At a glance, a competitive group of apprentice photographers is formed, determined to record the glow as closely as possible. In Indian manner, their risky abuses are carried out with a leniency that goes beyond any behavioral logic, whether Buddhist or Hindu.
Darjeeling: the Ultimate Station
We complete the last 7km of the line, starting with the main alley of Ghum, where we have rammed grocery stores, greengrocers and other successive businesses in such a way that owners and customers are forced to take refuge in the interior.
In fact, it would suffice for us to stretch out an arm to stock up on pomegranates, shoes, cricket bats or many other goods at hand.
In the turmoil of the squeeze, we left Ghum aimed at the Batasia Loop, the most famous and whimsical of the Toy Train stations. When we get there, it's almost dark.

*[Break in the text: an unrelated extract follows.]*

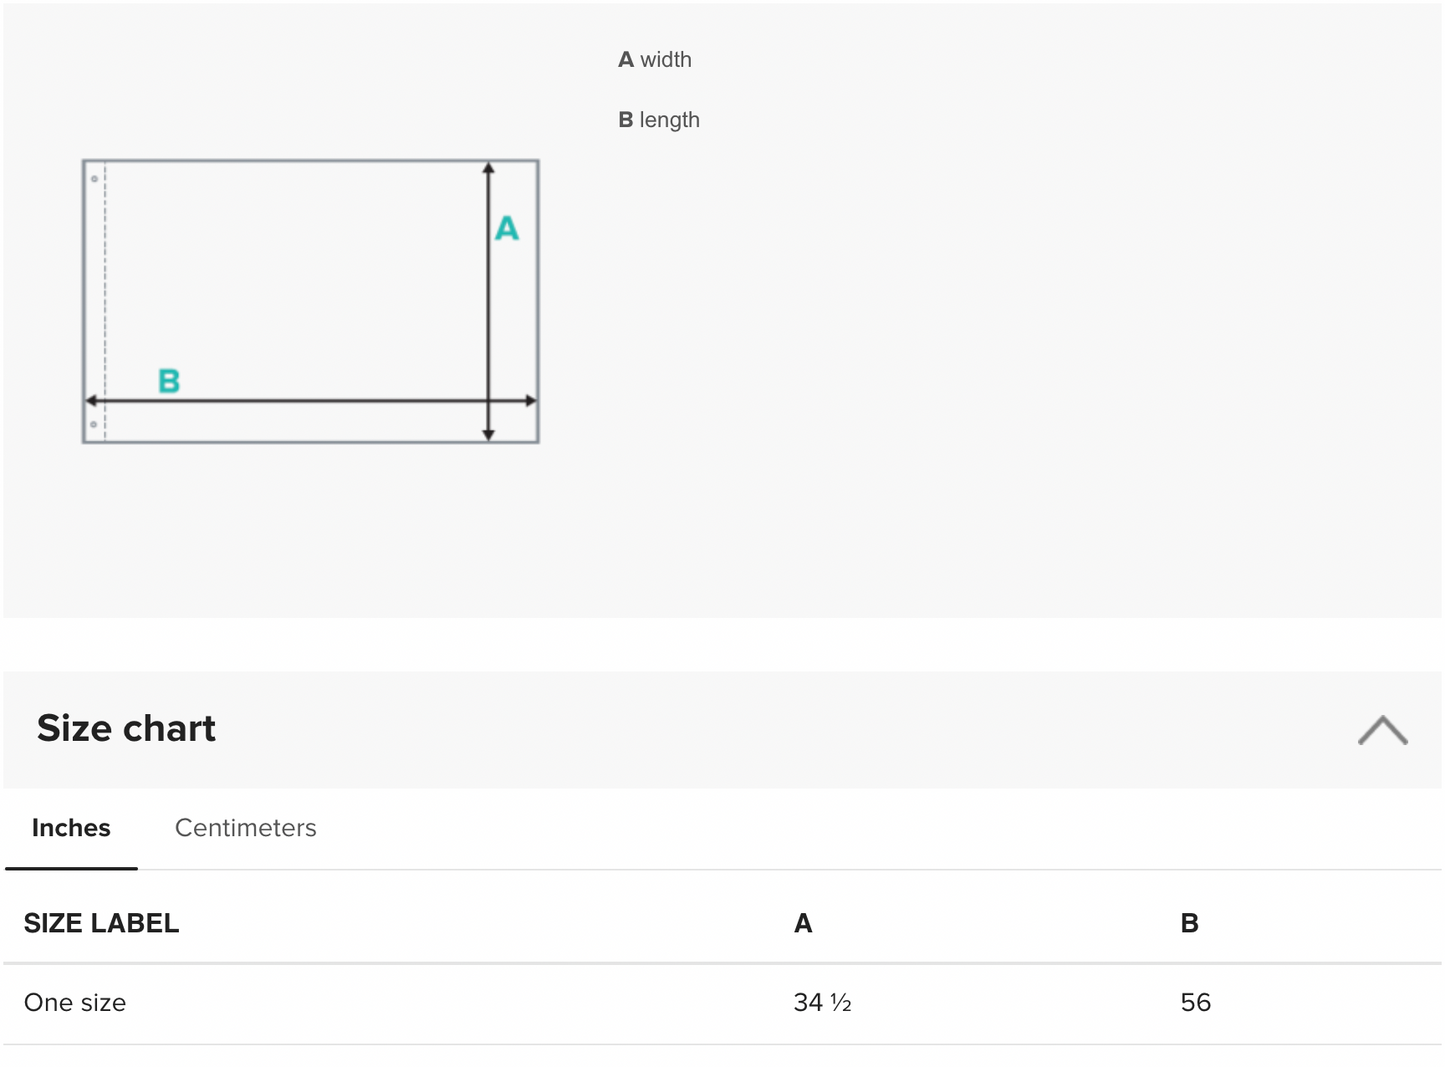The image size is (1445, 1067).
Task: Click the teal B letter in diagram
Action: (169, 381)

And already quite dark by the time, 80km and 8h after the departure from Siliguri, the composition stops at the definitive stop of Darjeeling, where Raney was waiting for us.
We could even have reached the final station of the Darjeeling Himalayan Railway at 2200m altitude. But we weren't fed up with the picturesque Toy Train.
Raney thought he would drive us to Darjeeling's hotel straight away. Instead, the mystical combination of vaporized fog and fire that we had detected minutes earlier in the DHR's small oily rail yard entices us to snoop.
The Darjeeling Smoky Shipyard
For almost half an hour, we follow the movements of the employees who, sometimes warm up the conversation by a vigorous fire, sometimes take care of several British locomotives: vintage B-Class (792, 788, 795, 805 “Iron Sherpa”), all built between 1889 and 1925 by the firm Sharp, Stewart & Company, later by the North British Locomotive Company. Finally, we surrendered to fatigue and took shelter at Darjeeling Tourist Lodge.
In the days that follow, we explore the city, its tea plantations and surroundings with our usual zeal. We also took advantage of the excitement that we already brought from the trip from Siliguri. Whenever we can, we instruct Raney to pursue or advance the various DHRs.
We returned to the shipyards where, without waiting, we witnessed the smooth but surreal collision of a car with the 788 locomotive. We returned to the Batasia Loop over and over again.
We wait for one of the compositions linking Darjeeling to Ghum to see it pass below the Buddhist monastery of Druk Thubten Sangag Choling. In those days, inspired by the Toy Train's 117 years of respectable history, we didn't play on duty either.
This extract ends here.